After finalizing the contract, communication was sketchy. Weeks would go by between emails. I knew Adelaide was a small company, and I was concerned about the large number of books on their roster. I finally requested a Zoom meeting and was reassured by a pleasurable, hour-long, wide-ranging conversation with the publisher. He clearly loved and believed in books. We talked about what to expect when my book came out—I was definitely coming to New York for the Brooklyn Book Festival, and he told me he would book me at the Strand bookstore and other NYC locations. Distribution was through Ingram. This was all working out.

After that call, the publisher wasn’t responsive to emails, but I convinced myself all was well. The dates for publication were pushed back a few times due to COVID, but I was fine waiting until it might be safe to do in-person readings. I thrive on meeting readers, having conversations, signing books.

After a couple of rounds of editing, Adelaide fell off the radar again. Even when I put URGENT, CONCERNED, PLEASE RESPOND, in the subject line of my emails, I got no response. I tried not to sound desperate, but I was. The publisher never answered the phone or replied to voicemail messages. My book suddenly appeared on Amazon in July 2022. No advance reader copies, no reviews, none of the publicity promised in the contract.

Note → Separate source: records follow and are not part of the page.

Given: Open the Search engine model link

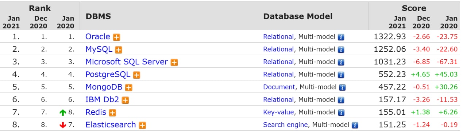Looking at the screenshot, I should [x=285, y=125].
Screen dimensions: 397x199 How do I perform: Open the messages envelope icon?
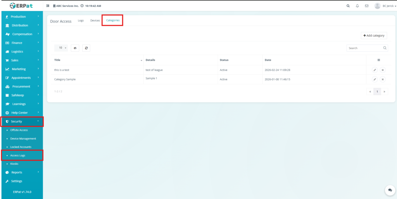(x=366, y=6)
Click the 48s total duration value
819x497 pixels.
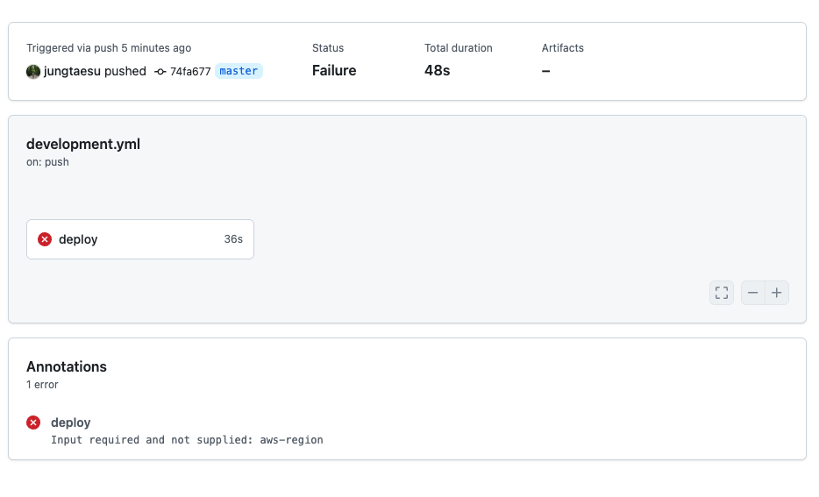(x=438, y=70)
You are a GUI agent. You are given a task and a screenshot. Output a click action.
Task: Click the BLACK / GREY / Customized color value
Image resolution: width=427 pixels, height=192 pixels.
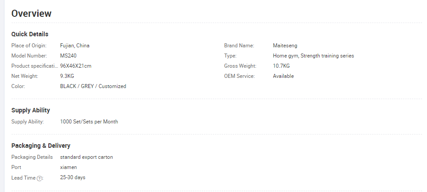(93, 86)
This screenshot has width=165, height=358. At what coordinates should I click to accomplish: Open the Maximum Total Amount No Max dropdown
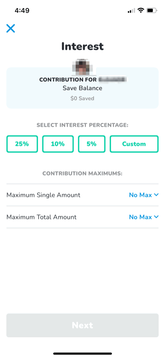(x=141, y=217)
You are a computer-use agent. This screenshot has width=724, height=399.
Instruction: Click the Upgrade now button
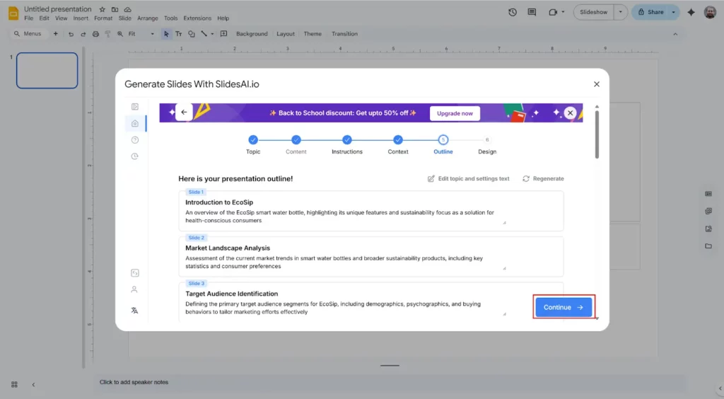pos(455,113)
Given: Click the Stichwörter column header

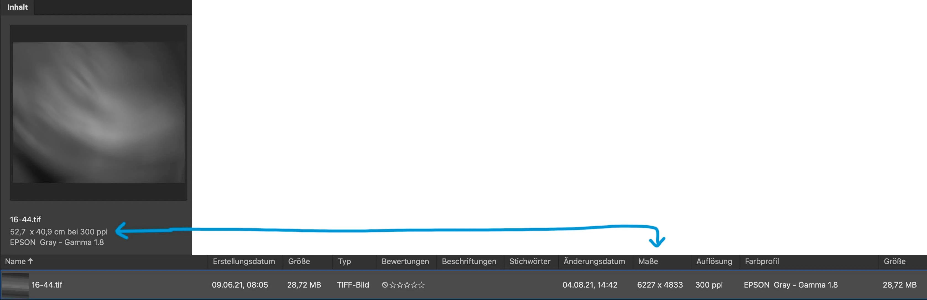Looking at the screenshot, I should (x=529, y=262).
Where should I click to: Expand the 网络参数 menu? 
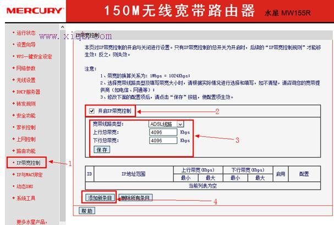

I approached local bookstores in Portland, Oregon, where I live, so I could set up readings. They all told me they couldn’t find my book on Ingram. I was embarrassed. I told them there must be some hold up as my books were definitely on Ingram. I said I’d get back to them after I spoke with my publisher.

. . . .

When I reached out to Authors Guild, they informed me that their lawyers had been sending letters to Adelaide since June with no response. They said they would add my name to the next letter naming authors seeking reversion of rights. They set up a Zoom meeting for Adelaide orphans and suggested we all file with the New York Better Business Bureau and New York State Attorney General. They requested we send our stories, and they would pitch to Publishers Weekly. I filed complaints with NYBBB and the Attorney General. I received replies saying they had attempted to contact Adelaide but received no response. The NYBBB added, “A firm’s rating may be affected by its failure to answer even one complaint. Your experience may, therefore, alert other inquirers seeking information through the BBB.” Hopefully filing complaints would help someone.